NebulousLabs / Sia

Blockchain-based marketplace for file storage. Project has moved to GitLab: https://gitlab.com/NebulousLabs/Sia
https://sia.tech
MIT License
2.71k stars 440 forks source link

make wallet unlocked by default #778

Closed KlausT closed 8 years ago

KlausT commented 9 years ago

A wallet that's locked by default is generally a bad idea. Lots of people will forget the password and then everything is lost. Locking the wallet should not be done automatically, ever. Let them do it manually.

DavidVorick commented 9 years ago

I understand where you are coming from, but the entire foundational idea is that the data is never unencrypted on disk.

Backing away from that would either require a big design overhaul, or it would require saving the password in some predictable location like password.json

KlausT commented 9 years ago

I'm not talking about the encryted files.
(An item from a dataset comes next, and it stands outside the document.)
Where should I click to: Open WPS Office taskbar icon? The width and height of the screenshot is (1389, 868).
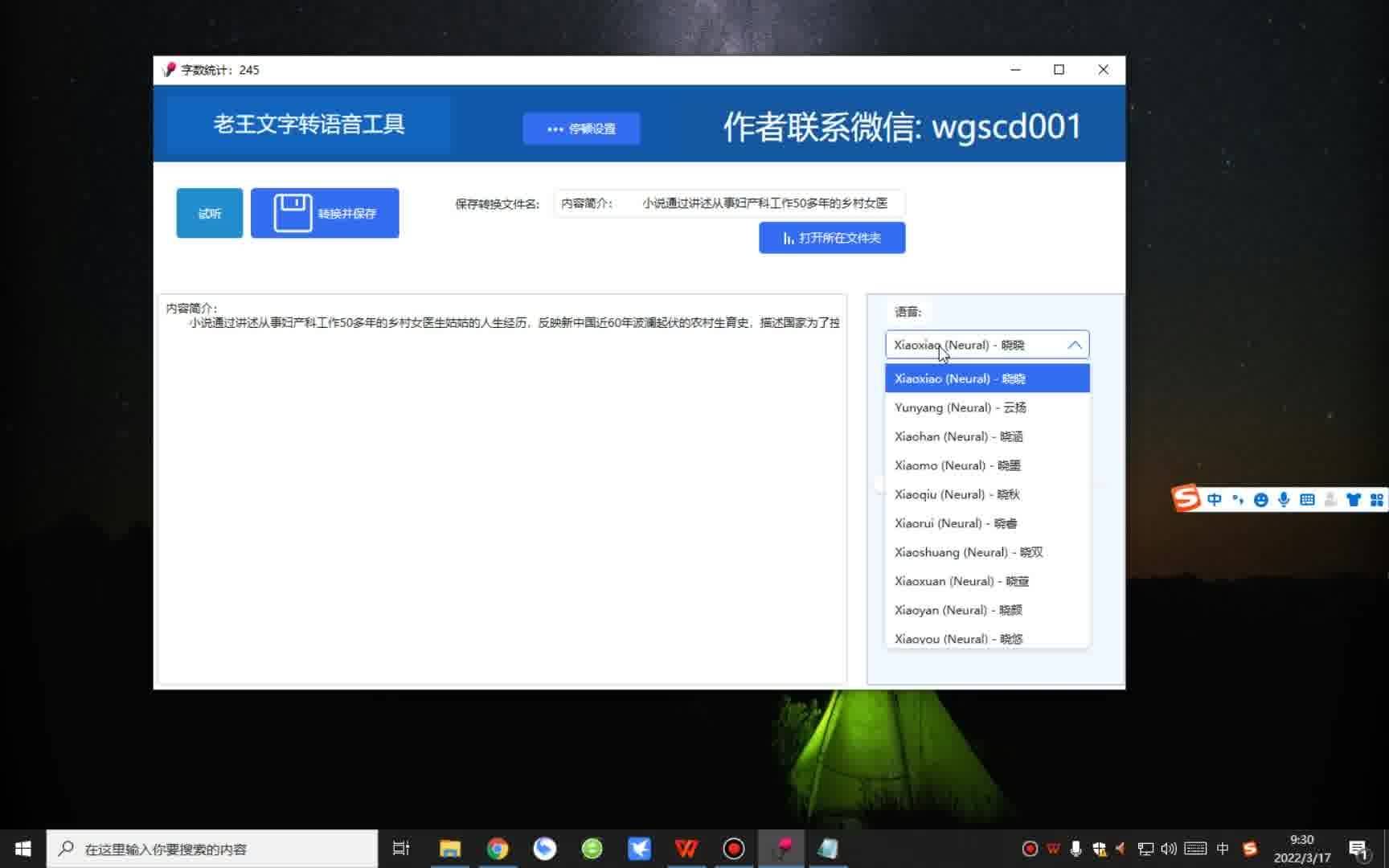pos(686,849)
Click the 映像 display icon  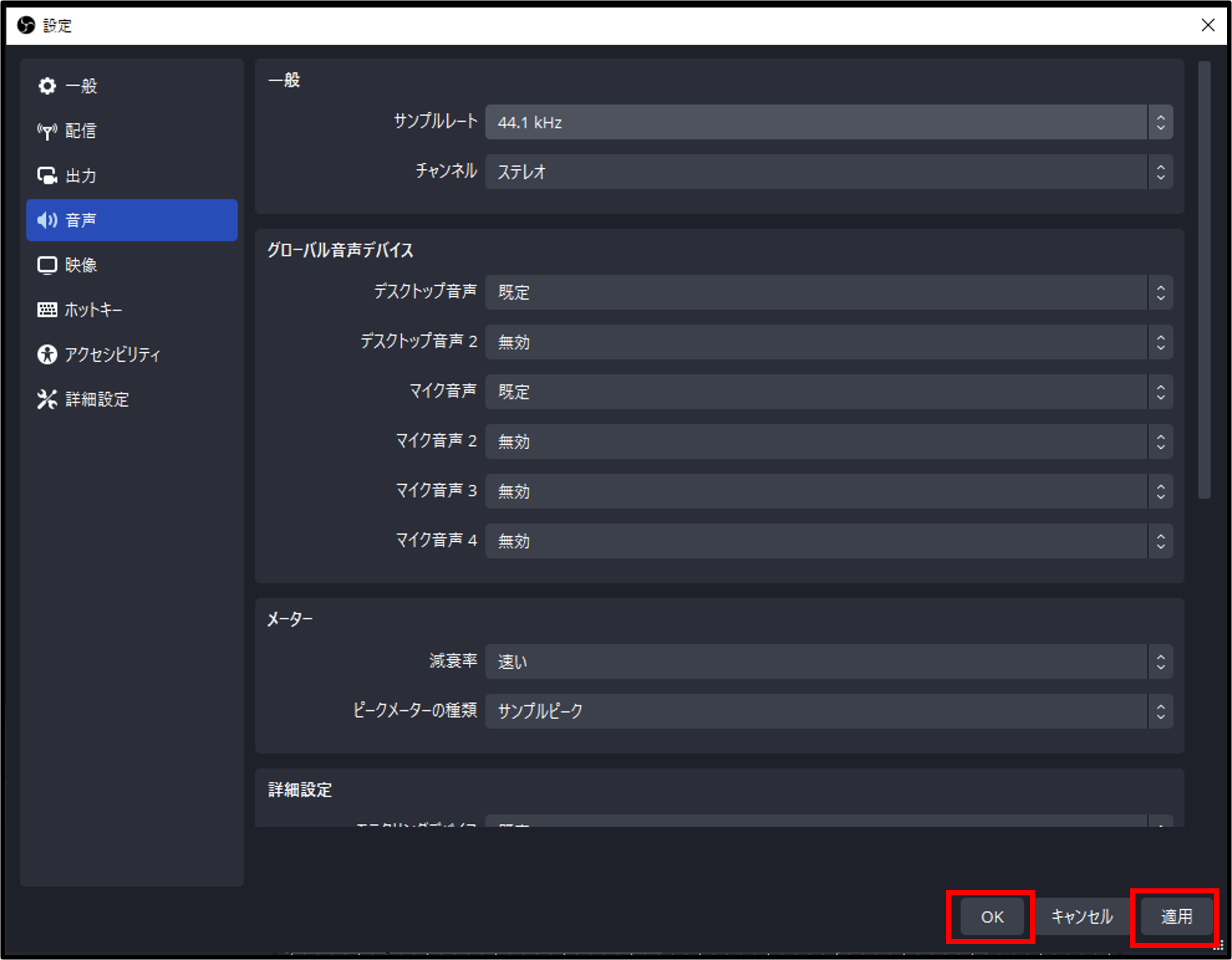47,265

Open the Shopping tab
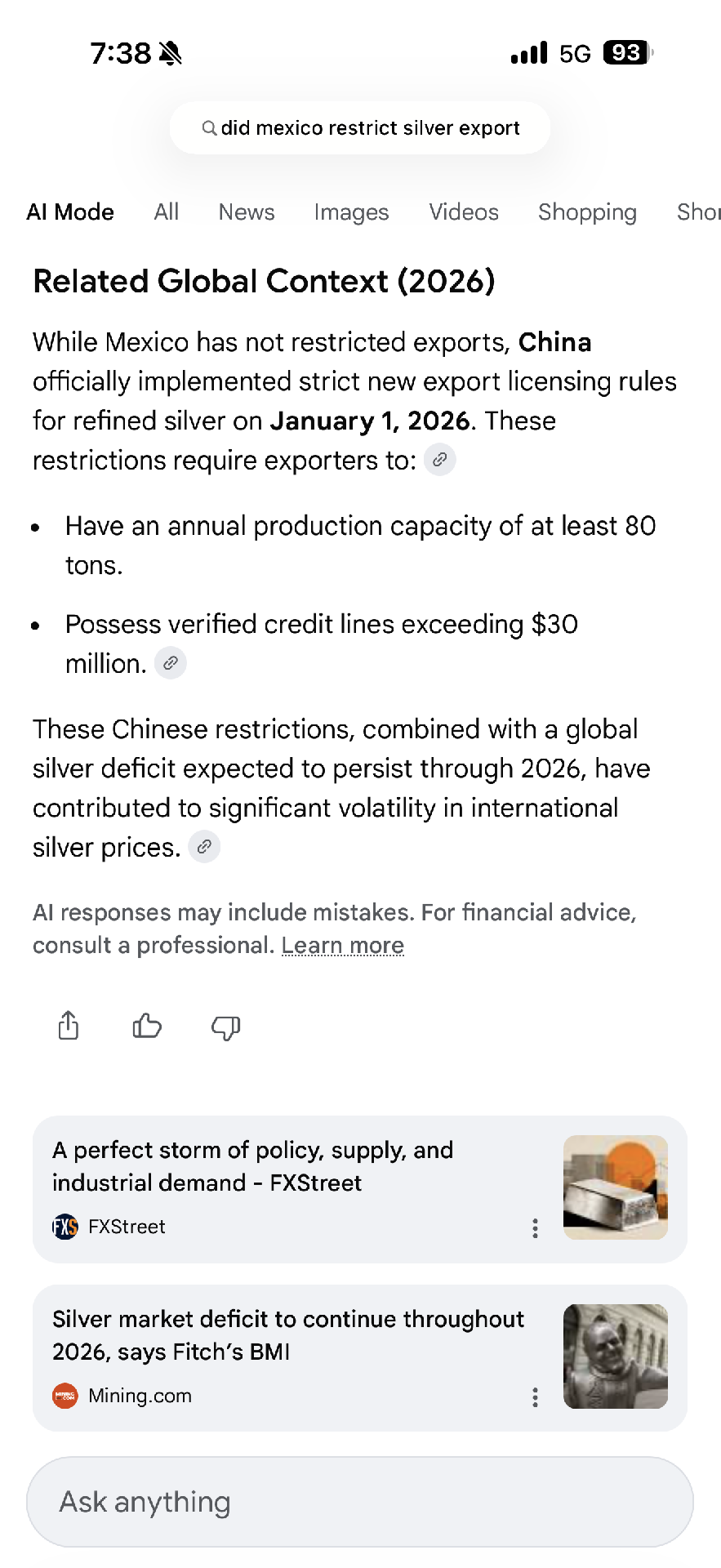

It's about the wallet being locked after a restart.

DavidVorick commented 9 years ago

If everything is encrypted on disk, then there's no way to know how to load it on start. You can't decrypt anything until you have the password. It has to be locked at start because there's no secret data on disk for you to load.

The only way to have the wallet be automatically unlocked after a restart is to put unencrypted secret data on disk, which I think is a pretty big security concern.
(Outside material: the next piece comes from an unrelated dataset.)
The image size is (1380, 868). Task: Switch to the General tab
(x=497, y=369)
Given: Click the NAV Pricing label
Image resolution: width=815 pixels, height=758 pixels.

KlausT commented 9 years ago

So you have to decide what kind of damage is bigger: Stuff being stolen by malware, or stuff being lost because of lost passwords

DavidVorick commented 9 years ago

It's certainly not an easy question to answer. Most people have grown up expecting there to be a 'reset my password' button, and don't like the idea of sharp corners where a misplaced password means loss of all data. I think that as a whole though this is a very weak security construction, and we can already see that it leaves things like the bitcointalk forum vulnerable to social engineering attacks (someone called the datacenter and asked for a password reset - though they were not the admins or the owners, they were granted a password reset and therefore the keys to the bitcointalk kingdom). But we don't want to alienate users by suddenly switching to a forceful security model that they are not familiar with.
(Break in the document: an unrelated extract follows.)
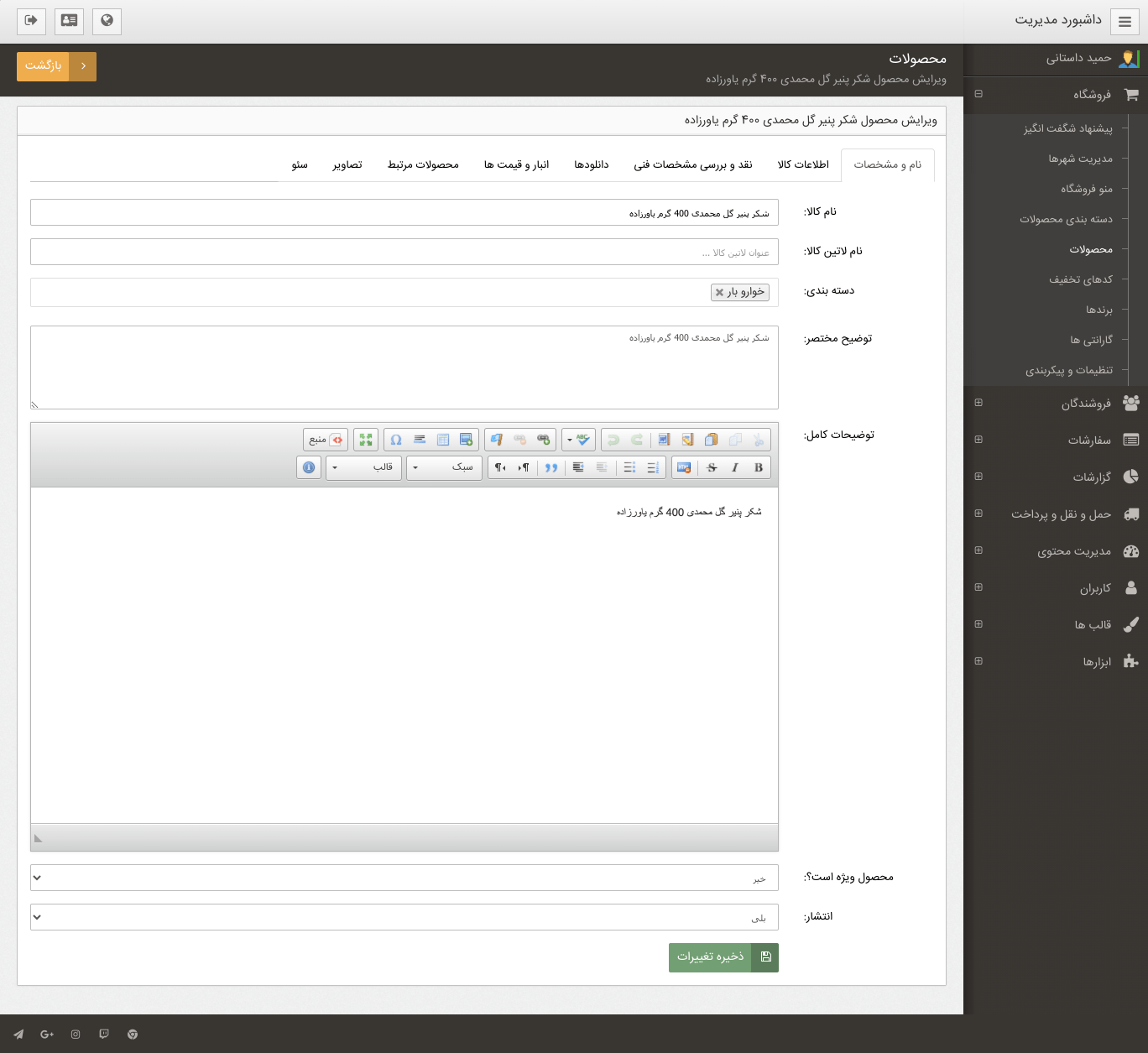Image resolution: width=1148 pixels, height=1053 pixels.
Task: Click the block quote icon in editor
Action: (x=551, y=467)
Sia is also working really hard to be enterprise friendly, and I think a lot of enterprises would gladly trade the sharp corners for the increased security.

Certainly we need to protect users. Perhaps there are other things we can do to make sure that users have properly stored, written down, or otherwise secured backups of their encryption passwords. One of the things that we do is make the passwords cryptographically secure - too long and complicated to be memorized. We also tell them explicitly to write the password down somewhere.

I think I prefer keeping things always-encrypted, but if you have other ideas for steps we can take to minimize the number of coins lost to forgotten passwords, I'm open to hearing them.

I wonder if there are other coins with good solutions to this problem. For example, Nxt suffers from the same issue - forget your password and you lose your coins forever. So there is a definite precedent for sharp corners in the altcoin industry.

KlausT commented 9 years ago

Yeah. Right now I can't see a solution to have both bullletproof security and userfriendlyness at the same time. That's probably not possible.

DavidVorick commented 9 years ago

So, there's sort of a middleground solution.

Right now, there's a double-whammy of the wallet being locked at startup, AND the balance displaying as 0 until the wallet is unlocked. The wallet must be locked at startup, but we can at least make the balance readable at startup. So that's the direction this issue is taking: display a balance at startup.